Given the potential for significant complications, a dislocated shoulder requires immediate medical attention. Proper management typically involves:

  • Prompt Reduction: Safely returning the humeral head to the glenoid fossa.
  • Thorough Assessment: Imaging (X-rays, MRI) to identify associated fractures, labral tears, or rotator cuff injuries.
  • Immobilization: A brief period of immobilization to allow initial healing.
  • Structured Rehabilitation: A comprehensive physical therapy program focusing on pain management, restoring range of motion, strengthening the rotator cuff and periscapular muscles, and proprioceptive training to enhance dynamic stability.
  • Surgical Intervention: May be necessary for recurrent instability, significant labral tears (e.g., Bankart repair), or large rotator cuff tears that do not respond to conservative management.

Conclusion

A dislocated shoulder is more than just a temporary displacement; it is a significant injury that can lead to a cascade of acute and chronic complications impacting the shoulder's long-term health and function.
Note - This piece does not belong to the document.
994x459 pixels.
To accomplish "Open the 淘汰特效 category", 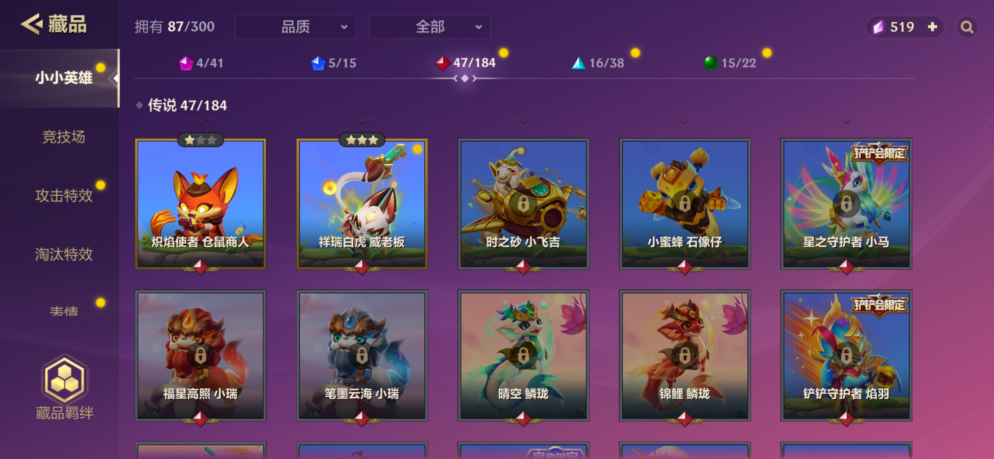I will (64, 254).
Understanding these potential issues underscores the critical importance of prompt medical evaluation, accurate diagnosis of associated injuries, and adherence to a comprehensive rehabilitation program to mitigate risks and optimize recovery.

Key Takeaways

  • A dislocated shoulder can lead to immediate (acute) and long-term (chronic) complications due to damage to stabilizing structures.
  • Acute complications include critical neurovascular injuries (especially the axillary nerve), rotator cuff tears, and fractures like Hill-Sachs and Bankart lesions.
  • Chronic issues frequently involve recurrent instability, persistent pain, stiffness, reduced range of motion, and the development of osteoarthritis.
  • Factors such as age, mechanism of injury, and prior dislocations significantly influence the likelihood and type of complications.
  • Prompt medical attention, proper reduction, thorough assessment, and adherence to a comprehensive rehabilitation program are vital to mitigate risks and optimize recovery.

Frequently Asked Questions

What acute complications can occur with a dislocated shoulder?

Acute complications of a dislocated shoulder include neurovascular injury (most commonly the axillary nerve), rotator cuff tears, fractures (such as Hill-Sachs and Bankart lesions), and damage to ligaments and the joint capsule.

What are the common long-term issues following a shoulder dislocation?

Long-term complications often include recurrent instability and dislocation, chronic pain, stiffness and reduced range of motion, osteoarthritis, and muscle atrophy.

Does age influence the type of complications?

Yes, younger individuals (under 20) are at higher risk for recurrent instability, while older individuals (over 40) are more prone to rotator cuff tears and fractures.

How important is rehabilitation after a shoulder dislocation?

A structured and progressive physical therapy program is crucial for restoring stability, strength, and range of motion, significantly reducing the risk of long-term issues.